## Raw records
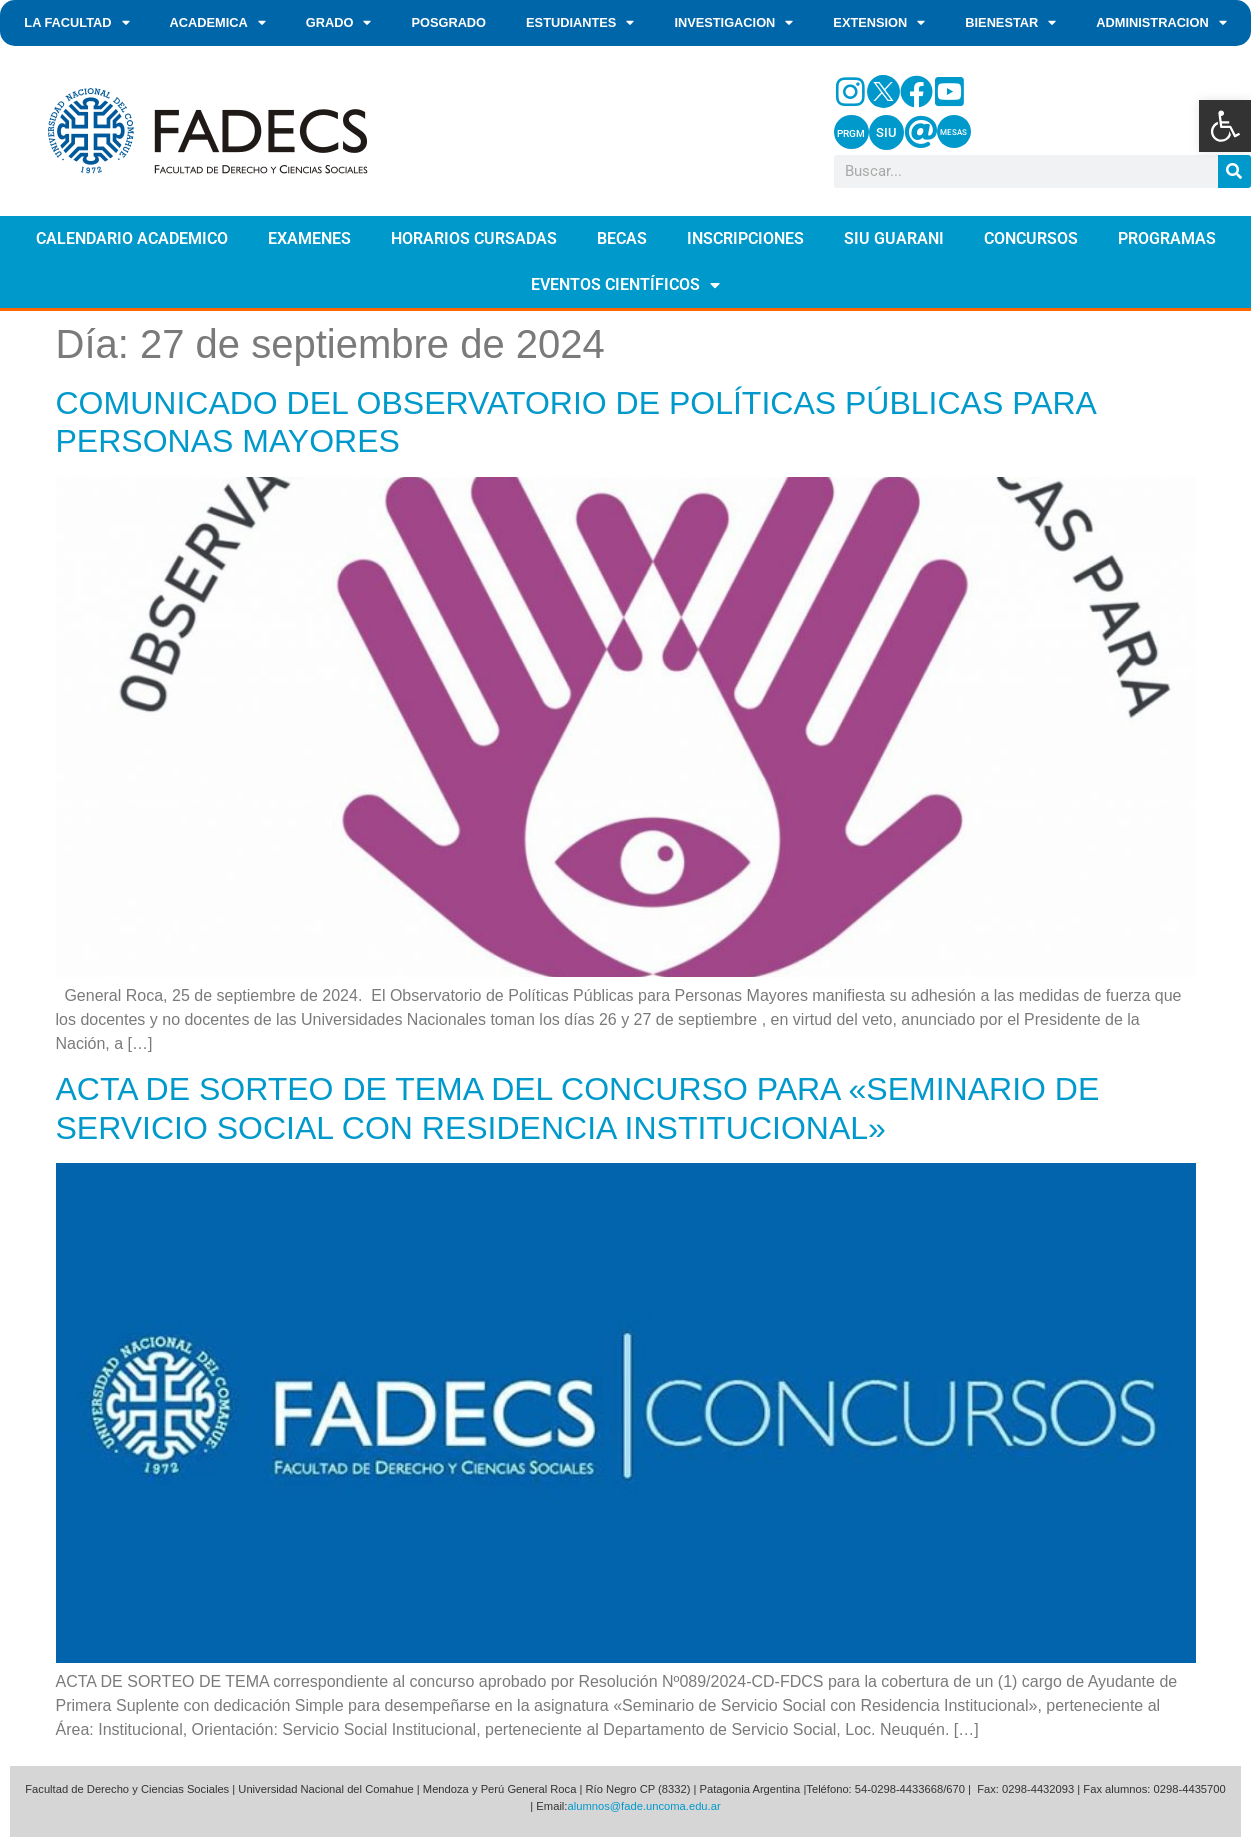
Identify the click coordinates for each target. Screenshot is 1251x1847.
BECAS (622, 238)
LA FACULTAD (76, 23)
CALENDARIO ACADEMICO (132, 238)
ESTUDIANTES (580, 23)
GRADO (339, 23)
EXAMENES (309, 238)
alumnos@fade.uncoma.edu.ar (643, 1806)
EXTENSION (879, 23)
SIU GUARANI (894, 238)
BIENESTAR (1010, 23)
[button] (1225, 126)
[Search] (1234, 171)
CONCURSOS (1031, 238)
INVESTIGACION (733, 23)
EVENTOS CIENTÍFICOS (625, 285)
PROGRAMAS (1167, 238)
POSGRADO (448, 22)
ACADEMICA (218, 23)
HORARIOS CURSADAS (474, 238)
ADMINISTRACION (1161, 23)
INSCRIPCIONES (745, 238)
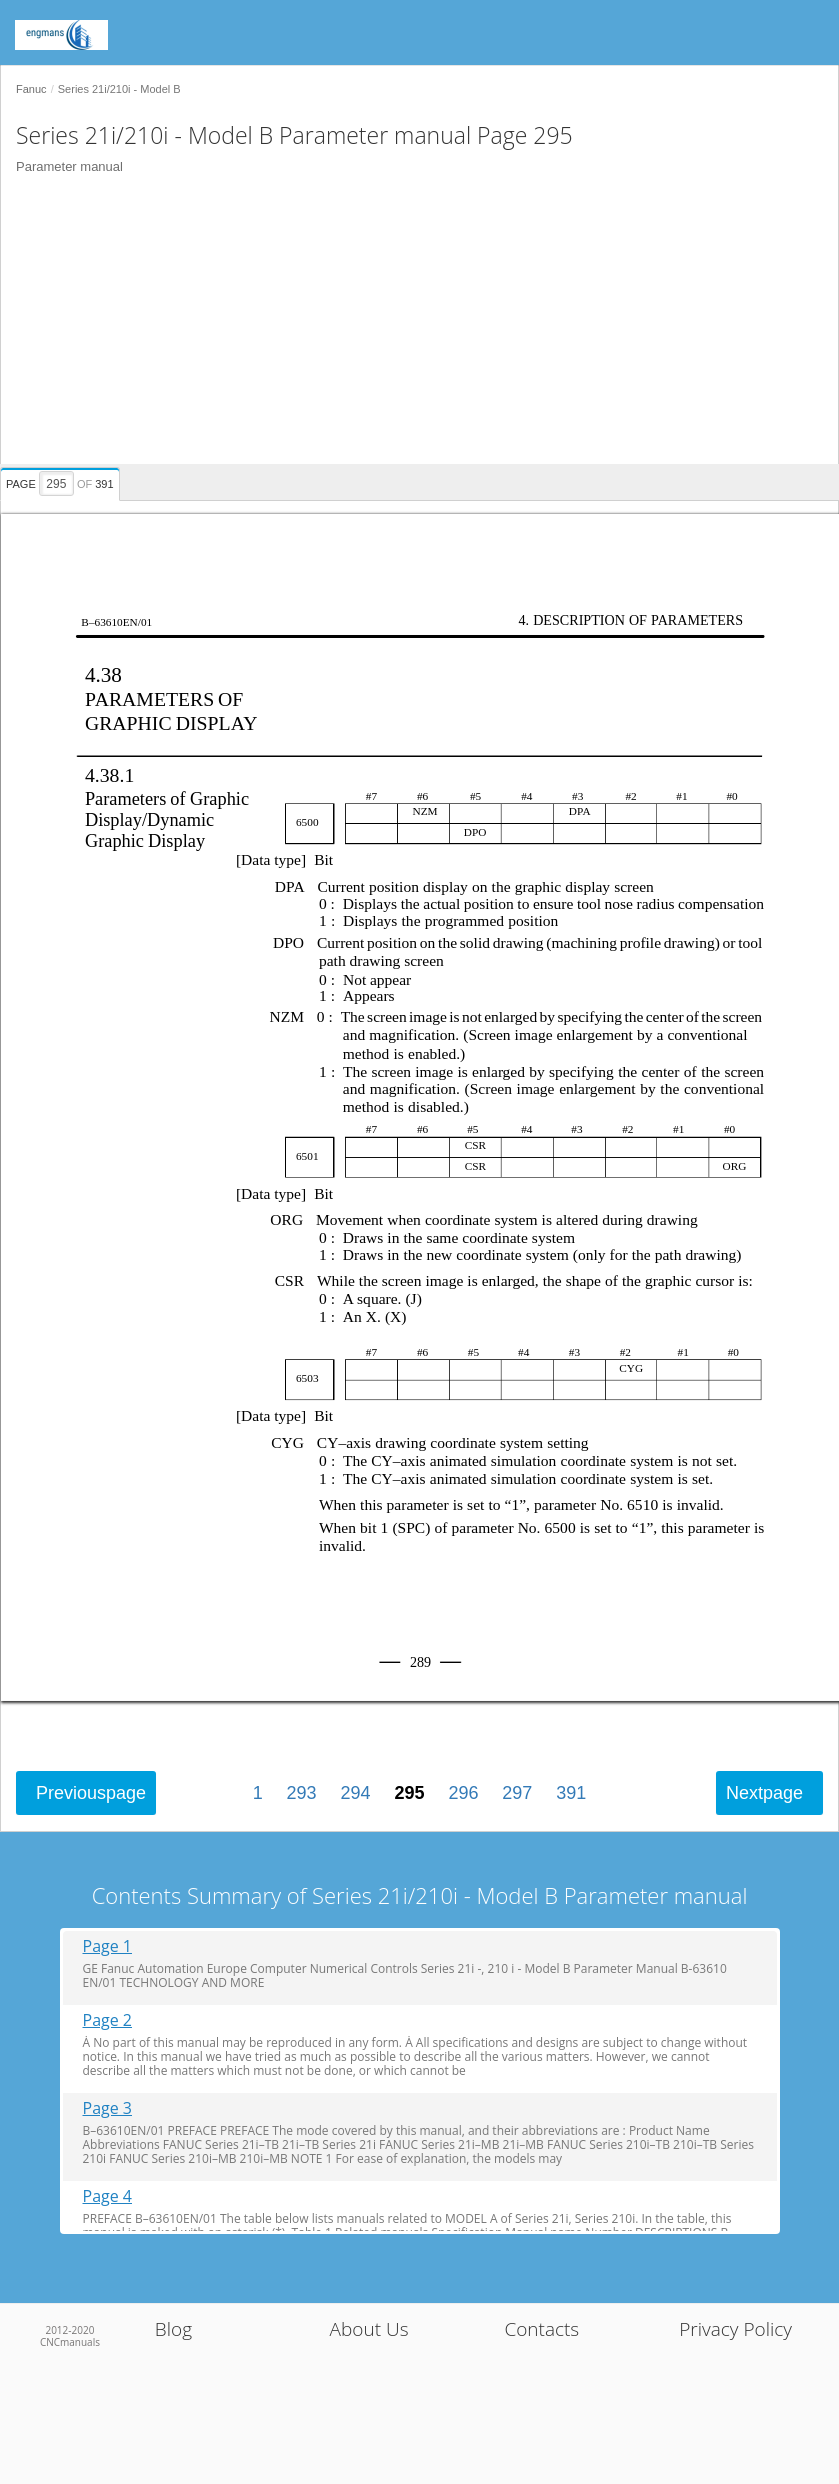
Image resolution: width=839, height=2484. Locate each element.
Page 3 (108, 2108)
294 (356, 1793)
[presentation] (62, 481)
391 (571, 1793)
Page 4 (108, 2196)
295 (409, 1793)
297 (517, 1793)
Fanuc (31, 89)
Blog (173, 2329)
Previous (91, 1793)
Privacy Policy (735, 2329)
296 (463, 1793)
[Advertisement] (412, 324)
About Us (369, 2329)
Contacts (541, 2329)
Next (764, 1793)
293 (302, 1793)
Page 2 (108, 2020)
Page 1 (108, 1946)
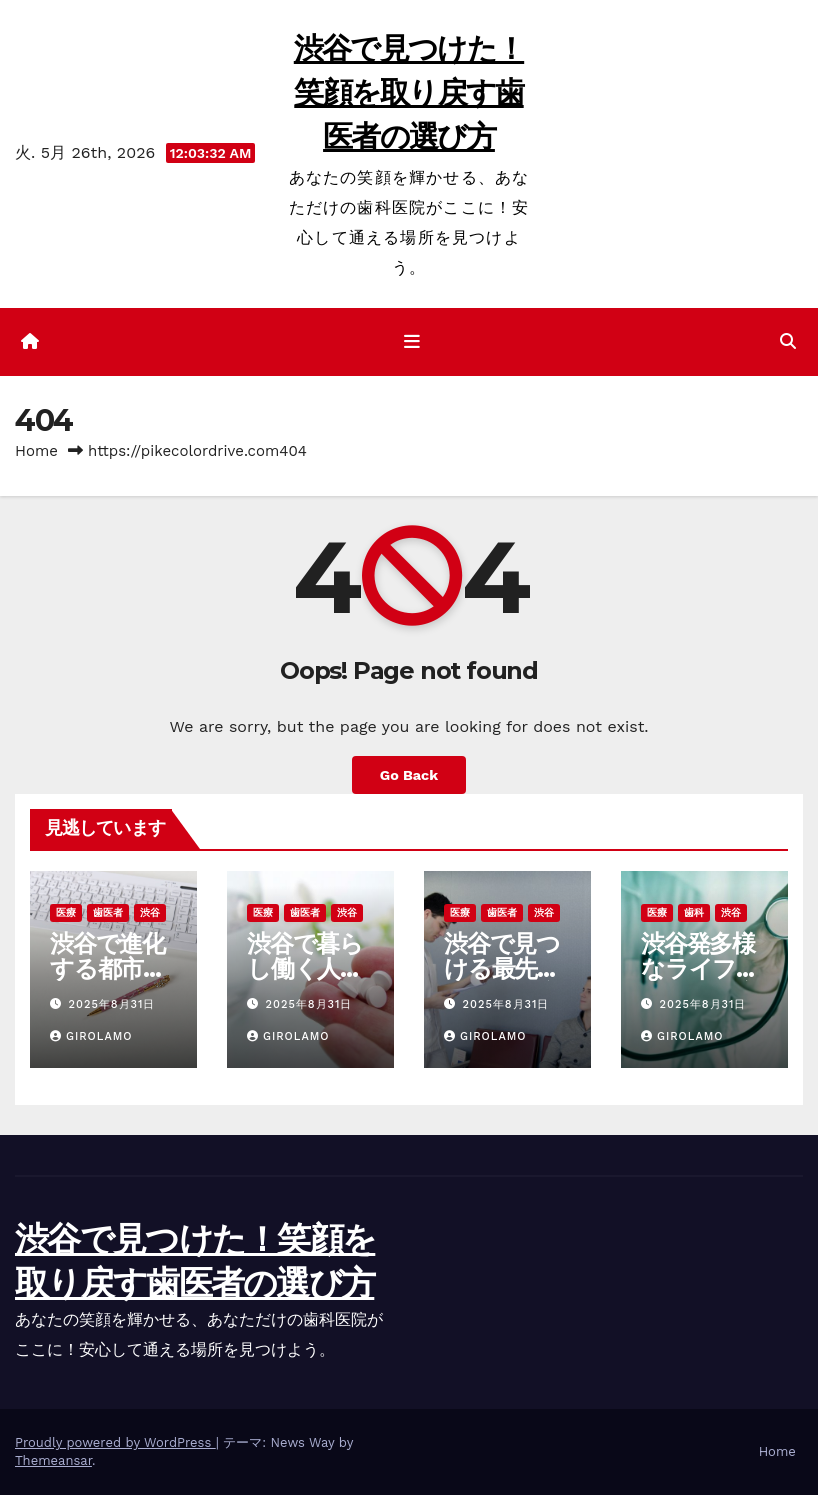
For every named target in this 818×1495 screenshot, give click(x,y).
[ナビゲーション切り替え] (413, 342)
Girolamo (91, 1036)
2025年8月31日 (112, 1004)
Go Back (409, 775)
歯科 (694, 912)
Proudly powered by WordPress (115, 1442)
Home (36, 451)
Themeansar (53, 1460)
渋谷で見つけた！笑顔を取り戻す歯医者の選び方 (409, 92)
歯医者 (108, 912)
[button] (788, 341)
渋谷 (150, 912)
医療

## Problem details
Write out all of the data again with "Privacy Policy" replaced by "Privacy Notice" and everything else unchanged. Leave out the picture lines.

## The answer
Identify the click coordinates for each target. Screenshot is 1251x1847.
BECAS (622, 238)
LA FACULTAD (76, 23)
CALENDARIO ACADEMICO (132, 238)
ESTUDIANTES (580, 23)
GRADO (339, 23)
EXAMENES (309, 238)
alumnos@fade.uncoma.edu.ar (643, 1806)
EXTENSION (879, 23)
SIU GUARANI (894, 238)
BIENESTAR (1010, 23)
[button] (1225, 126)
[Search] (1234, 171)
CONCURSOS (1031, 238)
INVESTIGACION (733, 23)
EVENTOS CIENTÍFICOS (625, 285)
PROGRAMAS (1167, 238)
POSGRADO (448, 22)
ACADEMICA (218, 23)
HORARIOS CURSADAS (474, 238)
ADMINISTRACION (1161, 23)
INSCRIPCIONES (745, 238)
Image resolution: width=839, height=2484. Locate each element.
Page 3 (108, 2108)
294 (356, 1793)
[presentation] (62, 481)
391 (571, 1793)
Page 4 (108, 2196)
295 (409, 1793)
297 (517, 1793)
Fanuc (31, 89)
Blog (173, 2329)
Previous (91, 1793)
Privacy Notice (735, 2329)
296 (463, 1793)
[Advertisement] (412, 324)
About Us (369, 2329)
Contacts (541, 2329)
Next (764, 1793)
293 (302, 1793)
Page 2 (108, 2020)
Page 1 (108, 1946)
For every named target in this 818×1495 screenshot, give click(x,y).
[ナビゲーション切り替え] (413, 342)
Girolamo (91, 1036)
2025年8月31日 (112, 1004)
Go Back (409, 775)
歯科 (694, 912)
Proudly powered by WordPress (115, 1442)
Home (36, 451)
Themeansar (53, 1460)
渋谷で見つけた！笑顔を取り戻す歯医者の選び方 (409, 92)
歯医者 (108, 912)
[button] (788, 341)
渋谷 (150, 912)
医療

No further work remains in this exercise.